Car ce système ne connecte pas vraiment des ordinateurs entre eux. Les Minitels sont des consoles indépendantes permettant de consulter des services textuels payants. Ils sont accessibles en composant un numéro de téléphone puis en tapant le nom d’un service, par exemple 3611 pour l’annuaire. Il n’est alors pas question d’affichage en couleur, ni même de graphiques. Comme le Sinclair de Xavier Niel, le Minitel ne sait afficher que des caractères alphanumériques en noir et blanc. À la différence de ce dernier, il s’agit d’un système tout-en-un très bon marché.

Dès les années 1980, à la faveur de millions de Minitels distribués aux foyers français par France Télécom, le succès de cet « internet avant internet » est tout simplement fulgurant. Les Français commencent à pouvoir consulter leur banque, acheter des billets d’avion et de train et communiquer par Minitel. Ce succès s’accompagne du développement d’une offre de services très fournie. L’innovation fait presque figure d’anachronisme dans un monde qui est alors peu connecté — si l’on compare avec ce que nous connaissons aujourd’hui.

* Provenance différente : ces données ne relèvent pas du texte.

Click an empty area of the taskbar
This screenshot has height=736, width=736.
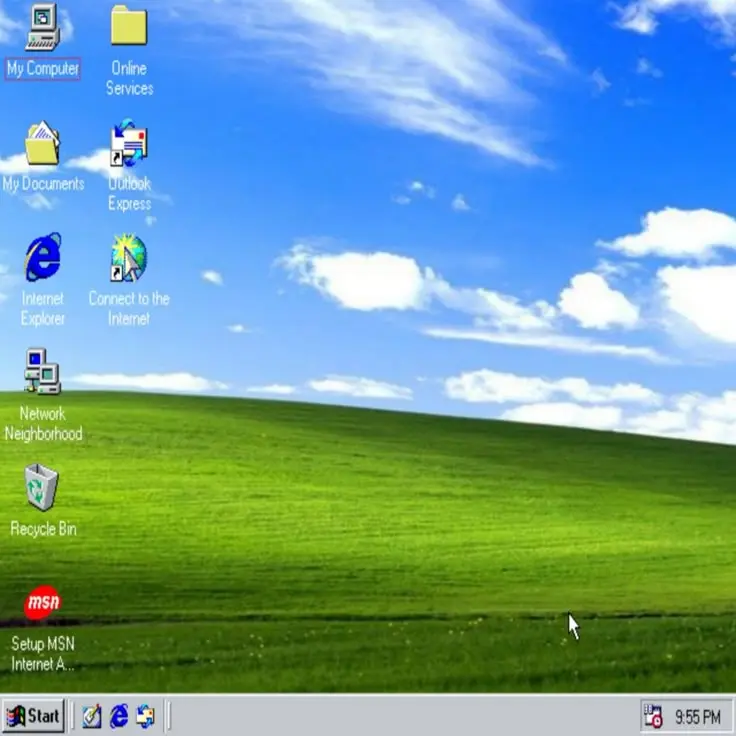point(400,717)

Xavier Niel fait une première fois fortune avec le Minitel rose

Xavier Niel expérimente avec le Minitel alors lorsqu’il est encore au Lycée. Dès 1984, il a une idée qui va réellement lancer sa carrière. Il sent bien que, parce que le Minitel trouve sa place dans l’intimité du domicile, ses utilisateurs sont susceptibles d’y consulter des choses un peu moins faciles à demander au buraliste, par exemple. Pourquoi alors ne pas créer une plateforme érotique ? Il lance alors l’un des premiers services de Minitel rose. Ce genre de services serait impensable aujourd’hui étant donné les limitations du Minitel par rapport à internet.

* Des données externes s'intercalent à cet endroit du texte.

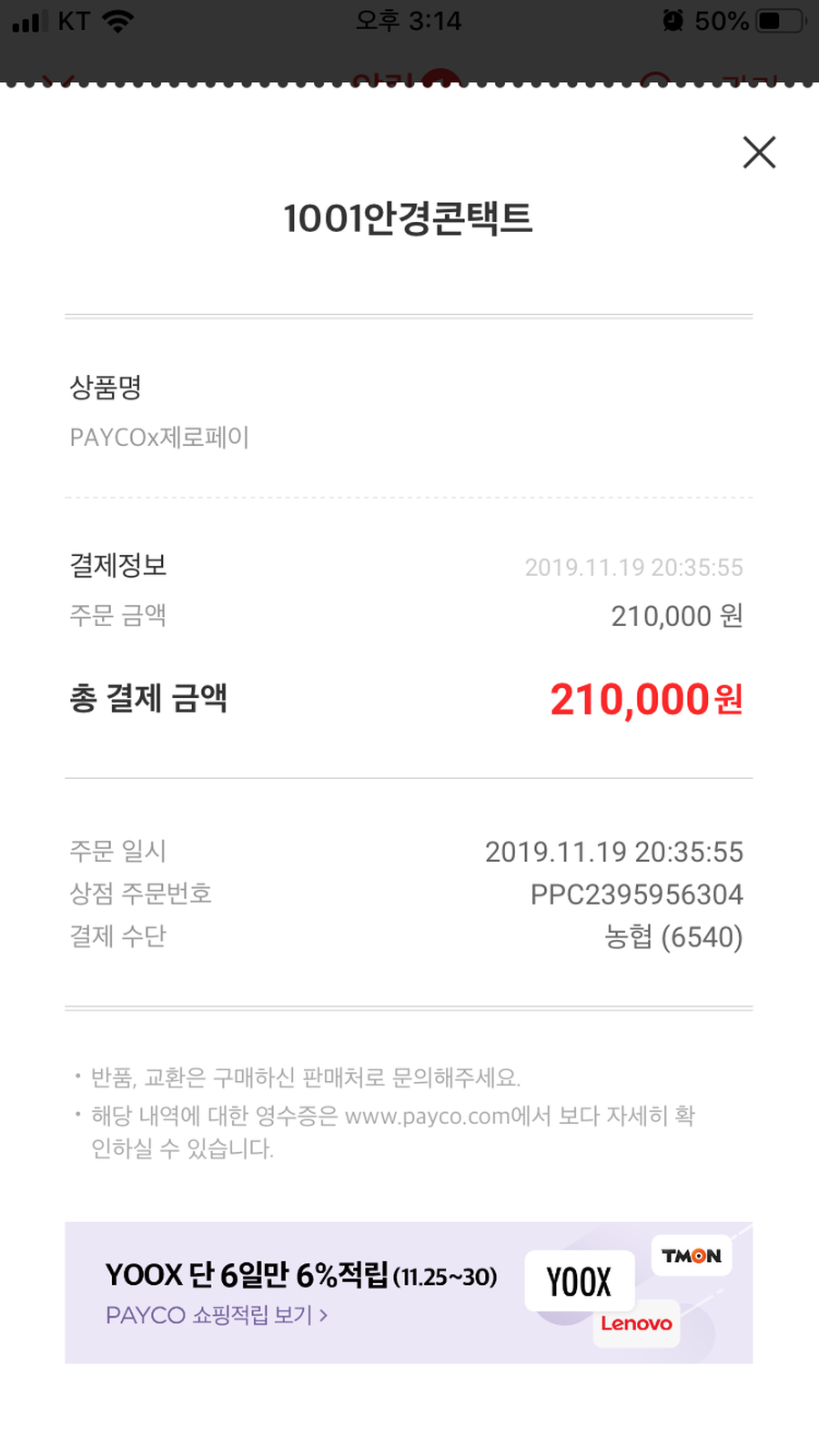Tap the store name 1001안경콘택트 title

pyautogui.click(x=408, y=218)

Tout est dans la suggestion – le Minitel rose permet d’un côté de chatter entre utilisateurs, et de poster et de répondre à des petites annonces coquines… Et cela fonctionne extrêmement bien, si bien qu’en 1987, il arrête ses études pour se consacrer exclusivement au Minitel rose ! Avec Fernand Develter, ex-responsable de la Société Générale, il investit la petite fortune qu’il se constitue dans des sex shops et peep-shows. Et rachète une licence de presse pour devenir éditeur de service. À 24 ans, Xavier Niel est déjà millionnaire en euros.

Xavier Niel est pionnier des accès internet illimités dans les années 1990

Avec Fernant Develter, il rachète en 1990 un service de Minitel rose, Fermic Multimedia, qu’il rebaptise Iliad — la maison-mère de ses futures entreprises. Mais au départ, on reste encore dans des services Minitel. Il lance notamment un annuaire grand public qui aura beaucoup de succès : 3617 ANNU. Ce n’est qu’en 1995 qu’il se décide à investir dans internet. Un réseau qui, à cause de la pénétration du Minitel en France, a encore du mal à percer — alors qu’il se développe de manière fulgurante dans d’autres pays notamment aux États-Unis.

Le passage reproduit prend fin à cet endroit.